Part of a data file
________
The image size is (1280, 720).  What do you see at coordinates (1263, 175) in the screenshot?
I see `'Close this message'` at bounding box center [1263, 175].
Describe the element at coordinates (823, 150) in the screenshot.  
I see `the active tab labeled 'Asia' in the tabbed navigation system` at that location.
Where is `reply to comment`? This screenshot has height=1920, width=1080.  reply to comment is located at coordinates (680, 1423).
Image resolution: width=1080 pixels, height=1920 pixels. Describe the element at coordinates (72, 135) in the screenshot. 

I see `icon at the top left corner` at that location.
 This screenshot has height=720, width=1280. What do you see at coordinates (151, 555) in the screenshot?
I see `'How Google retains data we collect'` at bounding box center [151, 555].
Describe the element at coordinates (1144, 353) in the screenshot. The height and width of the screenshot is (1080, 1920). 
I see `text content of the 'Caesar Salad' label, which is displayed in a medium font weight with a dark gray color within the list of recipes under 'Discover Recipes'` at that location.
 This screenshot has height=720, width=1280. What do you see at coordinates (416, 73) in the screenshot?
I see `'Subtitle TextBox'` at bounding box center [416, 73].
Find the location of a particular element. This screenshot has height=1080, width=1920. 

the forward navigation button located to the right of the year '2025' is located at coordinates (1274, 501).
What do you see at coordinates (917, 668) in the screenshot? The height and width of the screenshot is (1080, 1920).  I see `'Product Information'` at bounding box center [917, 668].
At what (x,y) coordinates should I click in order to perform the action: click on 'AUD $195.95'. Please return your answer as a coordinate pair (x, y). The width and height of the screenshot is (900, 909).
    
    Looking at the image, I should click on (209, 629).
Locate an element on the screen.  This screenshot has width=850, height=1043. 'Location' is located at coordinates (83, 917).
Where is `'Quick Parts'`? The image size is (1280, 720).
________
◆ **Aim**:
Rewrite the material above with each "Describe the element" changed to "Identify the element" and every other part left as it is.

◆ **Result**:
The image size is (1280, 720).  What do you see at coordinates (1263, 175) in the screenshot?
I see `'Close this message'` at bounding box center [1263, 175].
Identify the element at coordinates (823, 150) in the screenshot.  
I see `the active tab labeled 'Asia' in the tabbed navigation system` at that location.
Where is `reply to comment`? This screenshot has height=1920, width=1080.  reply to comment is located at coordinates (680, 1423).
Image resolution: width=1080 pixels, height=1920 pixels. Identify the element at coordinates (72, 135) in the screenshot. 

I see `icon at the top left corner` at that location.
 This screenshot has height=720, width=1280. What do you see at coordinates (151, 555) in the screenshot?
I see `'How Google retains data we collect'` at bounding box center [151, 555].
Identify the element at coordinates (1144, 353) in the screenshot. The height and width of the screenshot is (1080, 1920). 
I see `text content of the 'Caesar Salad' label, which is displayed in a medium font weight with a dark gray color within the list of recipes under 'Discover Recipes'` at that location.
 This screenshot has height=720, width=1280. What do you see at coordinates (416, 73) in the screenshot?
I see `'Subtitle TextBox'` at bounding box center [416, 73].
Find the location of a particular element. This screenshot has height=1080, width=1920. 

the forward navigation button located to the right of the year '2025' is located at coordinates (1274, 501).
What do you see at coordinates (917, 668) in the screenshot? The height and width of the screenshot is (1080, 1920).  I see `'Product Information'` at bounding box center [917, 668].
At what (x,y) coordinates should I click in order to perform the action: click on 'AUD $195.95'. Please return your answer as a coordinate pair (x, y). The width and height of the screenshot is (900, 909).
    
    Looking at the image, I should click on (209, 629).
Locate an element on the screen.  This screenshot has width=850, height=1043. 'Location' is located at coordinates (83, 917).
Where is `'Quick Parts'`? The image size is (1280, 720).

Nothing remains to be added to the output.